======== DATA PROVIDED ========

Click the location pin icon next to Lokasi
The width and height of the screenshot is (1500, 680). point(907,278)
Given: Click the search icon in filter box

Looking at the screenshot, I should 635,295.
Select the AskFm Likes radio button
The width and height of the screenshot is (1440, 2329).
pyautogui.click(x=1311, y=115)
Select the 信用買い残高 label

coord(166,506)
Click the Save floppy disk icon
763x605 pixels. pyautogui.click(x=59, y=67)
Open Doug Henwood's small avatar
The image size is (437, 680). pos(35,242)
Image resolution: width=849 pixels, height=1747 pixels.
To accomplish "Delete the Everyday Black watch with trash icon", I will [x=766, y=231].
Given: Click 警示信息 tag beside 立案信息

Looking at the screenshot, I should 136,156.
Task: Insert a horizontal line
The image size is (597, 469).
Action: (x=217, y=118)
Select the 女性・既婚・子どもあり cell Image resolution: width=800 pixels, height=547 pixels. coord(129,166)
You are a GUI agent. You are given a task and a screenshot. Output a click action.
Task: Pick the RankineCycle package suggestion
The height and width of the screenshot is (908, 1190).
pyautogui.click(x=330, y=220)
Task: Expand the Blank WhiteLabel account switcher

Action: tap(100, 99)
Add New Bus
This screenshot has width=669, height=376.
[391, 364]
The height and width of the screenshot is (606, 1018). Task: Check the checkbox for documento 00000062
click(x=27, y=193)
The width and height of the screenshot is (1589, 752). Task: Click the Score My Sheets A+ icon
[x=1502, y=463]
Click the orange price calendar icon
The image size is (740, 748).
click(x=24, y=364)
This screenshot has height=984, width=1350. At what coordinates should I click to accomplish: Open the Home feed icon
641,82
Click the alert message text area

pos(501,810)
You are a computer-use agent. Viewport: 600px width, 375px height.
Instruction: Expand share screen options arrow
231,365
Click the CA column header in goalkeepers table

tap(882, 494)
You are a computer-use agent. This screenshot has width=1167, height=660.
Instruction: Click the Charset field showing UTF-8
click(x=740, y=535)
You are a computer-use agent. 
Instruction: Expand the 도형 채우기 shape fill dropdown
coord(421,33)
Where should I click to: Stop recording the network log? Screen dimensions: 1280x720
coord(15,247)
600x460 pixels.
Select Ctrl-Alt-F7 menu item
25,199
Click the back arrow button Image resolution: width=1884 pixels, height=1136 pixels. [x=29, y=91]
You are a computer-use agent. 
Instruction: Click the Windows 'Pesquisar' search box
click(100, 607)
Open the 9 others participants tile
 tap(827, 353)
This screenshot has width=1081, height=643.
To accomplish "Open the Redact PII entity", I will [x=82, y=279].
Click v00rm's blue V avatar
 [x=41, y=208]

========

PROBLEM TO WORK ON: The word "resolution" may appear in several lines of the data; count those lines and give only the number.

WRITTEN RESPONSE: 3